The provision, buried deep within the government funding package, applies only to senators and retroactively covers data requests made after Jan. 1, 2022. It allows lawmakers to sue if their phone “tolling data” — which shows who they called and for how long, but not the content of conversations — was accessed without proper notification.
Johnson said he was blindsided by the inclusion. “I was surprised. I was shocked by it, and I was angry about it, to be honest,” the Louisiana Republican told reporters. “Some members got together and hoisted that upon the bill at the last minute. I wish they hadn’t. We’re going to fix it in the House.”
The speaker said on X (formerly Twitter) that House Republicans will introduce stand-alone legislation next week to strike the language, adding that the measure will be fast-tracked for a vote. It will require a two-thirds majority to pass and head back to the Senate.
Senate Majority Leader John Thune, R-S.D, and Minority Leader Chuck Schumer, D-N.Y. added the controversial clause to a section funding the legislative branch through September. Both leaders have since faced bipartisan backlash.
“I am furious that the Senate Minority and Majority Leaders chose to airdrop this provision into this bill at the eleventh hour,” said Sen. Martin Heinrich, D-N.M., who chairs the subcommittee that normally handles such funding. “This is precisely what’s wrong with the Senate.”
According to documents released in October by Sen. Chuck Grassley, R-Iowa, the FBI requested phone record data from eight Republican senators and one House member on Sept. 27, 2023, as part of an investigation connected to former special counsel Jack Smith’s Jan. 6 probe.
The affected senators include Ron Johnson (Wis.), Lindsey Graham (S.C.), Bill Hagerty (Tenn.), Josh Hawley (Mo.), Dan Sullivan (Alaska), Tommy Tuberville (Ala.), Cynthia Lummis (Wyo.), and Marsha Blackburn (Tenn.). Rep. Mike Kelly (R-Pa.) was also named in the disclosure but is not covered by the new law.
Thune’s office declined to comment on the authorship of the clause, though a GOP aide said he added it “at the request of members.” Sen. Ted Cruz, R-Texas, defended the provision, saying it would “provide real teeth to the prohibition on the Department of Justice targeting senators.”
Graham said he supports the measure and would sue if it remains law. “I want to make it so painful no one ever does this again,” he told reporters.
Schumer’s office initially defended making the clause prospective — to prevent future abuse — but later said the minority leader now supports Johnson’s effort to repeal it.

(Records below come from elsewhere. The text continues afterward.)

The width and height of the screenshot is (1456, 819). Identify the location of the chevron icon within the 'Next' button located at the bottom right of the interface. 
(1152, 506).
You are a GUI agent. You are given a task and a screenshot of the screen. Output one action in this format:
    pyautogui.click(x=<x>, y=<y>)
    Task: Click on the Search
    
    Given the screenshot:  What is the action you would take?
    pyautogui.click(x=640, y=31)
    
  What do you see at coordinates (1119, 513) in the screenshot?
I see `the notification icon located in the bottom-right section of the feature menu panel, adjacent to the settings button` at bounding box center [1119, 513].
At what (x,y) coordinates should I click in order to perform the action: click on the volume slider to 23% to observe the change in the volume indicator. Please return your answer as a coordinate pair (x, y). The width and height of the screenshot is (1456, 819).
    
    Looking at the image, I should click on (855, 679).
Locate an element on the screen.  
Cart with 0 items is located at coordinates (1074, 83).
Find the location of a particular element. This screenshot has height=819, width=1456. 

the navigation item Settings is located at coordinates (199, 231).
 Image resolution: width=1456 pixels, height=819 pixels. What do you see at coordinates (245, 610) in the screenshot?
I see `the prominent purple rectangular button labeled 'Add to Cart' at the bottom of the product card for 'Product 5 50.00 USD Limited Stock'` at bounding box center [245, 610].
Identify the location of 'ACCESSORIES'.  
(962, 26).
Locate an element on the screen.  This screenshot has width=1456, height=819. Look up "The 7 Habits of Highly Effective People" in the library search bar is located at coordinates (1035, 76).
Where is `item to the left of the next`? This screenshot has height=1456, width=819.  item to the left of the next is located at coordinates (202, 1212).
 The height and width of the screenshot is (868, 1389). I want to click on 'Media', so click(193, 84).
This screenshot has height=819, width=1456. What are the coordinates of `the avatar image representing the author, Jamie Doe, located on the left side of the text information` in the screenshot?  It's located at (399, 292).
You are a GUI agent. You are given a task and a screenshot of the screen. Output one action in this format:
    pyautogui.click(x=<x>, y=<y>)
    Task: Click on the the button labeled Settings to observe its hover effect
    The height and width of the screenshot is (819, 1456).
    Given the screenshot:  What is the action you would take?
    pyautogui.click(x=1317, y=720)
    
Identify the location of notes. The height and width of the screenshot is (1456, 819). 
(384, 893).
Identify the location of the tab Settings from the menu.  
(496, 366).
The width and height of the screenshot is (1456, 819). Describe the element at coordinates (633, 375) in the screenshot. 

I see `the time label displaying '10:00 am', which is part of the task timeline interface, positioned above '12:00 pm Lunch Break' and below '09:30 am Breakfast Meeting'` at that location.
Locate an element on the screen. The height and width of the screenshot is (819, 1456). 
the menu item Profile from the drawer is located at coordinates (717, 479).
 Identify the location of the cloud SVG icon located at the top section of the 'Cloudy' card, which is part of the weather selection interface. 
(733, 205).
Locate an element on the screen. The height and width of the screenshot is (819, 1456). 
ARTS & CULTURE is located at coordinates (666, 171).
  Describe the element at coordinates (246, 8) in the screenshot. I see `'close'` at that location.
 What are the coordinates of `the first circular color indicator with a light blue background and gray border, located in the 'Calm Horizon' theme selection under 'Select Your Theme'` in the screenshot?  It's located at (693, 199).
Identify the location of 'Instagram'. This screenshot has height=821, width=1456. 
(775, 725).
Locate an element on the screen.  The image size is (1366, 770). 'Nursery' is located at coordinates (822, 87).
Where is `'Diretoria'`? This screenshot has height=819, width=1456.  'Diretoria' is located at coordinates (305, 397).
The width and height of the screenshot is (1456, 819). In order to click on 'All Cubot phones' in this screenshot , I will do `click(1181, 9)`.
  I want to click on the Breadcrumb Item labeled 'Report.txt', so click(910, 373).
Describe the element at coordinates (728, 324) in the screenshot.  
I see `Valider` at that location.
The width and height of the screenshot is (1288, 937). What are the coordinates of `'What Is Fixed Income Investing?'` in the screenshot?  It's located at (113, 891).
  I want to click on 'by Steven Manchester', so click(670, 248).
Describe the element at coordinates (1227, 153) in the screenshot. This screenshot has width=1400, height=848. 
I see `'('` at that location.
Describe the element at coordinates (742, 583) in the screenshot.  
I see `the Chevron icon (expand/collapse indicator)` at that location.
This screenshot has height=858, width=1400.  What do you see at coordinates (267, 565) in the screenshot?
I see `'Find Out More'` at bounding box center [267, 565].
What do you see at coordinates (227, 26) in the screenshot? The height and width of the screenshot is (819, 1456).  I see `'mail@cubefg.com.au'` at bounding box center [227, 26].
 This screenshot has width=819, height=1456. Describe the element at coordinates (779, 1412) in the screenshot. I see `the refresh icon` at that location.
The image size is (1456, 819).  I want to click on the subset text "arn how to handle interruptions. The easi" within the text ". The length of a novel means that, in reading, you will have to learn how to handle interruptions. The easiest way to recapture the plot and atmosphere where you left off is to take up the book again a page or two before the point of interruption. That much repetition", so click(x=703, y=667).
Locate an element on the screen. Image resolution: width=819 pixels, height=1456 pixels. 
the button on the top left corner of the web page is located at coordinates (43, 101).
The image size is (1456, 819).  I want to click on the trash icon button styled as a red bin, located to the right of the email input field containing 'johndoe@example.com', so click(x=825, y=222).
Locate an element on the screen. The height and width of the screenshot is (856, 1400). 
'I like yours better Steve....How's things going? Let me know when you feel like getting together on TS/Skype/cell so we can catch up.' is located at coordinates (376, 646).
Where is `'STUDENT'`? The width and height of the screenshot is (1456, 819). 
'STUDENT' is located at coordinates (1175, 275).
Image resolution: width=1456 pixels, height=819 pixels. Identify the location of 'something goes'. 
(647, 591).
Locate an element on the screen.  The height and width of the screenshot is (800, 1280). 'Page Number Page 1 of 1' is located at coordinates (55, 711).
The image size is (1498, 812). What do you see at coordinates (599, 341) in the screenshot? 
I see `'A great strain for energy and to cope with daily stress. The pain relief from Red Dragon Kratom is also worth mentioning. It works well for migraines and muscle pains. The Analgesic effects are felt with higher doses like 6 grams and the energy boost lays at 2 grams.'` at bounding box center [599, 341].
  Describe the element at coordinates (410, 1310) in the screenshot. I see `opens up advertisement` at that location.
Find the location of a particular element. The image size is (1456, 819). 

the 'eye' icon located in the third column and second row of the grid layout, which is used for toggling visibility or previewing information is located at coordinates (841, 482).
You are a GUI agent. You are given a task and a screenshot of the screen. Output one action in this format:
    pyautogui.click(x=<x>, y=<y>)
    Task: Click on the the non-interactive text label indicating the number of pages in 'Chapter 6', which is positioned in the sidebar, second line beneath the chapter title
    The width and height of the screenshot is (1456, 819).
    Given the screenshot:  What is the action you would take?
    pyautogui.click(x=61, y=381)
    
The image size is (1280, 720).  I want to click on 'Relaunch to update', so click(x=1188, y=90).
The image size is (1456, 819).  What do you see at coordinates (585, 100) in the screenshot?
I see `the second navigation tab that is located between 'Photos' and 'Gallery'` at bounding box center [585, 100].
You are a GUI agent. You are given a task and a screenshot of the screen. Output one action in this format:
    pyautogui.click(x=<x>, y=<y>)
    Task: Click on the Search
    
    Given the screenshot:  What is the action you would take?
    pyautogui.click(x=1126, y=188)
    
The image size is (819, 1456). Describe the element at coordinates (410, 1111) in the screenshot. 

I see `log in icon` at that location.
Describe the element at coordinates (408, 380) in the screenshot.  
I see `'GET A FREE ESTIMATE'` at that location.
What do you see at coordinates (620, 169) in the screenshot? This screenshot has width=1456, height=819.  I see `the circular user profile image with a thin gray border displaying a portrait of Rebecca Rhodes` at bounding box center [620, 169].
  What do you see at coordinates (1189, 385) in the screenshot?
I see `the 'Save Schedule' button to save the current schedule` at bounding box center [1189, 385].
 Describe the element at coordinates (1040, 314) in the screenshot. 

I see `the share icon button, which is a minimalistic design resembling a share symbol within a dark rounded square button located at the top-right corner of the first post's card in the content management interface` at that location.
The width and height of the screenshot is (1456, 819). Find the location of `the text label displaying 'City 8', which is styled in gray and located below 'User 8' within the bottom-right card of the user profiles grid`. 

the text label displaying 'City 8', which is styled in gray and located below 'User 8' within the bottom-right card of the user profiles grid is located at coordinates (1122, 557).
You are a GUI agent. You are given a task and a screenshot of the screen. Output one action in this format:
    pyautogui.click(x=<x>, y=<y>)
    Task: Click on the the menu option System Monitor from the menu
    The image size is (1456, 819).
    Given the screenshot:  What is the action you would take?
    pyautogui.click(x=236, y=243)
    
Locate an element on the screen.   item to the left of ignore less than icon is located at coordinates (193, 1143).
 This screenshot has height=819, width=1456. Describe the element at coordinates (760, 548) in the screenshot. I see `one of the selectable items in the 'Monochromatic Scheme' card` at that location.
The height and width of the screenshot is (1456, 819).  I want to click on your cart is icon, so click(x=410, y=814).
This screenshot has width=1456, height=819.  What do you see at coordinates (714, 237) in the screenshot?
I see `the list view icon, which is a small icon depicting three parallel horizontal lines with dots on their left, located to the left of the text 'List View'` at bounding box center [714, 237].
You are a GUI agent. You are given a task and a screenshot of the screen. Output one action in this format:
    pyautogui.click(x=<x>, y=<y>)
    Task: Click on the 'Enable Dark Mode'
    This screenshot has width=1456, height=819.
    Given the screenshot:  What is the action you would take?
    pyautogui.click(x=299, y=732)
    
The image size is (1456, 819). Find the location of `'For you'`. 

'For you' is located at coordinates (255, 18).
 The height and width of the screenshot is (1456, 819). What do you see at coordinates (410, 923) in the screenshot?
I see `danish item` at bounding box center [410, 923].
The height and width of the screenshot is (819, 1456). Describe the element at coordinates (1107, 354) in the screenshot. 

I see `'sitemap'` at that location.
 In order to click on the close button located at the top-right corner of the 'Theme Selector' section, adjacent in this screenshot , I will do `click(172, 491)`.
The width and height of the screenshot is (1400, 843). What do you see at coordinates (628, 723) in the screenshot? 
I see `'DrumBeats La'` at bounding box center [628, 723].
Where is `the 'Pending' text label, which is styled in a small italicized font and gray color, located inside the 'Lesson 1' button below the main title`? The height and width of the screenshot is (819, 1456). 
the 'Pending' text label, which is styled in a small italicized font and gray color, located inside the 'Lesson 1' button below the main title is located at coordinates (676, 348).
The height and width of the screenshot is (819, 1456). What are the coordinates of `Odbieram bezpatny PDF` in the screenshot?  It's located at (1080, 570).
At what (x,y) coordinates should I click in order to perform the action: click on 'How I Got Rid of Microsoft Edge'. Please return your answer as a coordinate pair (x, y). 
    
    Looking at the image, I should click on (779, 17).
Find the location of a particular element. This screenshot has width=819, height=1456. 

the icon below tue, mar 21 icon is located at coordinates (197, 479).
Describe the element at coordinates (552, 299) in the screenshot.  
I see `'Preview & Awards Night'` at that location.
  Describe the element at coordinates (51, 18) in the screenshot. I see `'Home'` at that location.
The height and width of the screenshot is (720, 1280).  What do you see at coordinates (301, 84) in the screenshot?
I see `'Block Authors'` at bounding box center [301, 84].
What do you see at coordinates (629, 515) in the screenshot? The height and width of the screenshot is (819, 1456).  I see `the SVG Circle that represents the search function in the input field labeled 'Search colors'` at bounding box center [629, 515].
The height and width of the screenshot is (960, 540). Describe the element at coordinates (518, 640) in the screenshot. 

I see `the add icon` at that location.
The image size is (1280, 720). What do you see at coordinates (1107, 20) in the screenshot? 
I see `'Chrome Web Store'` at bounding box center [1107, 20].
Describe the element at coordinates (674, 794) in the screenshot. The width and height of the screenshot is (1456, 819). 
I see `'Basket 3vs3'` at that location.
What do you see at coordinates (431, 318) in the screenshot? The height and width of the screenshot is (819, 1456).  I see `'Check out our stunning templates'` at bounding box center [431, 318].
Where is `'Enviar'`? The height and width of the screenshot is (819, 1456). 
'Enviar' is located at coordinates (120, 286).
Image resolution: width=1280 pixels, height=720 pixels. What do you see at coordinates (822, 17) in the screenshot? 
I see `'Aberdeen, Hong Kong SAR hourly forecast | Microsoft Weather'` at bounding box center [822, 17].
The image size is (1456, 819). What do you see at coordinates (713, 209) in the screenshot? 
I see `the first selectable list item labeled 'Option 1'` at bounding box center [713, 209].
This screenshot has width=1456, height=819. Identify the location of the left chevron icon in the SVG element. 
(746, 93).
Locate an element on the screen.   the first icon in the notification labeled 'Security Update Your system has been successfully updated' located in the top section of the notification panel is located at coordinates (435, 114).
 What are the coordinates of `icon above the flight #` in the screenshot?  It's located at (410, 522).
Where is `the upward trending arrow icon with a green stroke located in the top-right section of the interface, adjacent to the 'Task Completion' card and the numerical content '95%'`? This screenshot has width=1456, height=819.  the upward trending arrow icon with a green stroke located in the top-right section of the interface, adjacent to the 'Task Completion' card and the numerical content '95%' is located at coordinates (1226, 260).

Democrats who voted for the government funding package largely said they were unaware the clause existed. Sens. Catherine Cortez Masto (D-Nev.), Jacky Rosen (D-Nev.), and Jeanne Shaheen (D-N.H.) each told NBC News they back removing it.
“This provision was added at the eleventh hour without our knowledge,” a Hassan spokesperson said. “Senator Hassan strongly supports efforts to reverse it.”